A little rain, a lot of grit

Today was a weird day weather-wise. Given the recent eclipse, a bit of change is to be expected. I have been (quite rigorously) planning my next projects and identifying my areas of improvement in detail for the next 5 years and beyond.

The year-by-year and month-by-month plays stowed away in my planner-turned-journal, at the surface of my tote bag as I ran to pick up some french fries to eat quickly in between meetings. This was at 5:47pm, fries were bought, and I headed to the bus stop. At 5:49pm, the rain came. Not just any rain, but those spontaneous torrential downpours that soak your soul (I had narrowly avoided three today; wasn’t so lucky with the fourth).

The bus came at 5:52 and I took a seat behind the heater, dripping wet with my soaked pants, my toes sloshed about in my heels, and my laser-cut crepe top had water droplets falling from it. Using what few things I had, I made myself as presentable as possible during the twenty-minute bus ride: a spritz of perfume, throwing my drenched hair into a chignon, and dabbing the water away with the napkins in my bag (thankfully, the cashier at Harvey’s gave me quite a lot), all while eating my french fries so my stomach wouldn’t growl — been there, done that. It’s awkward.

Within the span of 5 minutes, my day was overturned. My luck ran out, and I was anything but hung out to dry. I was alive.

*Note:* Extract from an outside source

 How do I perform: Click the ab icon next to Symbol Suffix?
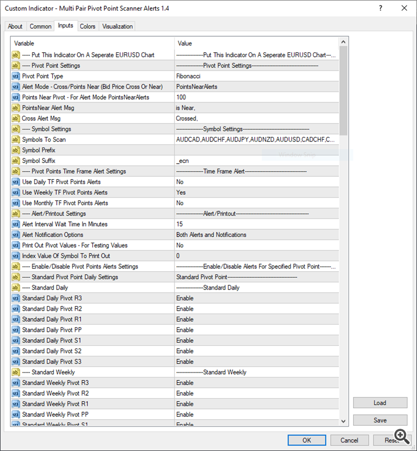[x=16, y=160]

I probably looked like a swamp creature devouring french fries as I walked on to the bus. Even as I stood taking the brunt of the rain, cars drove past, looking at the situation with pity in their eyes. I did what I could until the bus came, biting my lip and embracing the situation.

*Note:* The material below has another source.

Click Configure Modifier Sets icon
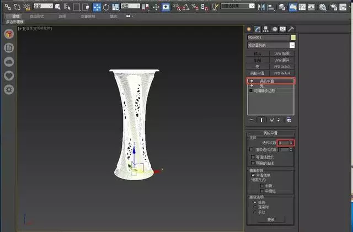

It was messy, but the climb is often so messy. There’s no clear checkpoints. Sometimes you just need to grind it out in the elements to chase those deals, learn those lessons, and strengthen that tenacity.

Now, after a nice meeting, some meal prep, and a candlelit shower — I’m prepared to do it all over again if necessary. It’s gritty, but grit is inevitable on my path.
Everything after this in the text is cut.